◆ **Source document**
You are here:  Experts > Style > Landscaping > Lawns > compost bins

Topic: Lawns



Expert: Long Island Gardener
Date: 8/1/2008
Subject: compost bins

Question
Do compost items really work for the lawn and what do you put in the bins?  How long does it take to make compost?  I read somewhere that paper and leftovers are compost items.  What about the roaches and such?  And how do you apply this compost on the lawn?  Do you have to water it down or what?  Are they better than chemical fertilizers? What is your opinion of Milorganite?

Answer
The Big Bang you get from this stuff comes from the high concentration of microorganisms that nutrient-rich Compost generates.

Putting those microorganisms anywhere in the Soil is like building tiny food factories underground.  When you apply Compost to the rhizosphere of a Grass plant, you're serving it a 10-course gourmet meal in a 5-star Michelin French Restaurant.  The microorganisms sometimes generate growth hormones, or rev up metabolism, or build natural chelators ('siderophores') that to fine tune the power-packed Humic Substances.

California's Integrated Waste Management Board posts instructions for making Compost on its website:

www.ciwmb.ca.gov/Organics/HomeCompost/

Compost bins attract the usual crowd of bugs.  But they heat up internally, canceling Weed Seed viability and pathogens among other things.  This is what happens when microbes decompose materials.  Compost happens.

Compost is ready by Spring.  You can top dress your Lawn or anything else you are growing.  If you play your cards right, Earthworms will take over the work, incorporating the finished Compost right into your Soil.  Earthworms love doing this.  Be nice to them.

◆ **Source material**
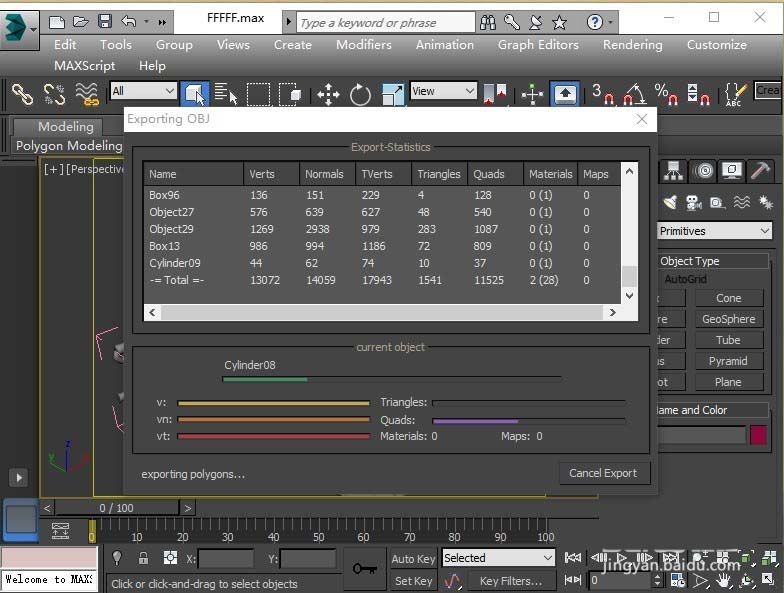Toggle the selection lock padlock

point(143,558)
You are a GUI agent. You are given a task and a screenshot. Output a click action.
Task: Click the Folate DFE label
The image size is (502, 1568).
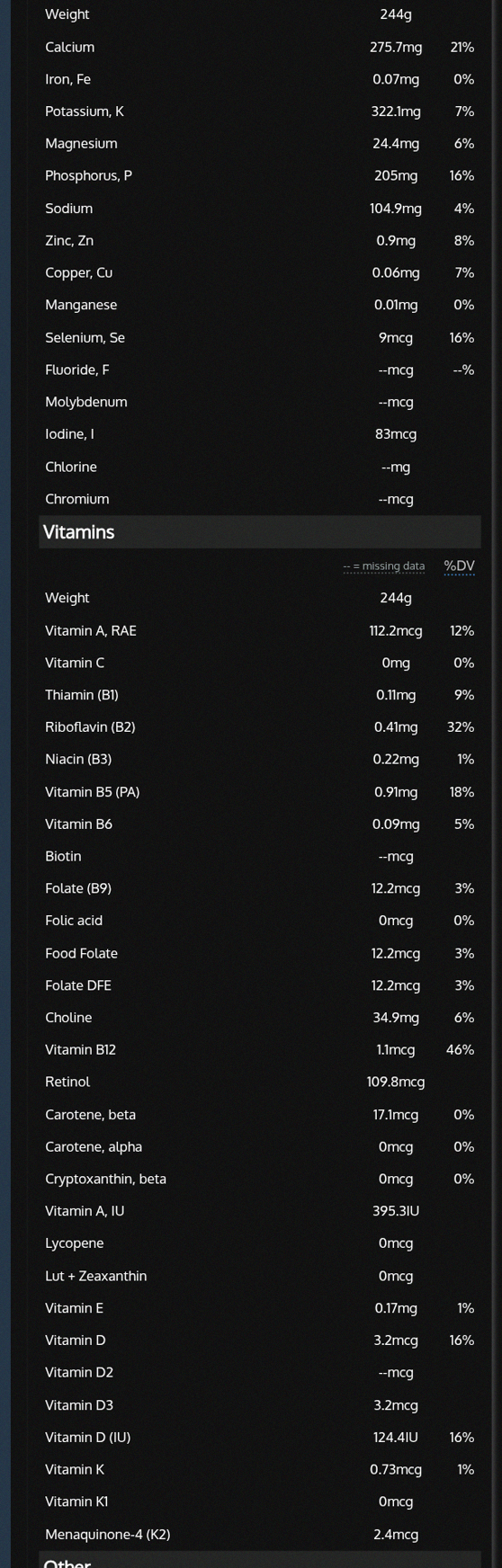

◆ **Required actions**
[1] In the compost bins Q&A, which agency posts instructions for making compost on its website?
[2] Write the next few sentences of the compost bins Q&A, picking up right after its final sentence.

◆ **Outputs for the tasks**
[1] California's Integrated Waste Management Board

[2]
Didn't someone once say that Roaches have been around since before the last Ice Age?  These are one of the most resilient creatures that was ever made, but they are still one of the creepiest in my book.  I don't like them one bit.  There may be a place for them in a Compost Pile, but not in my backyard.  See what those California Composters say about it in the section called 'Compost Pile Critters'.

Grass clippings, dead leaves, vegetables and fruits, even leftover juice make terrific Compost.  They're also teeming with microbes that fight Fungus attacks and help your plants resist parasites.  And these bioflora are so effective, in fact, that any vegetables you do grow in them not only taste better, but they have more vitamins.  See this essay on Organic Gardening 101:

www.helium.com/items/1027355-how-to-go-green-on-the-farm-top-10-tips

This is relatively new science and it's not something most people are very familiar with.  But pound for pound, Compost is the only way to garden in the 21st century.  George Jetson would definitely approve.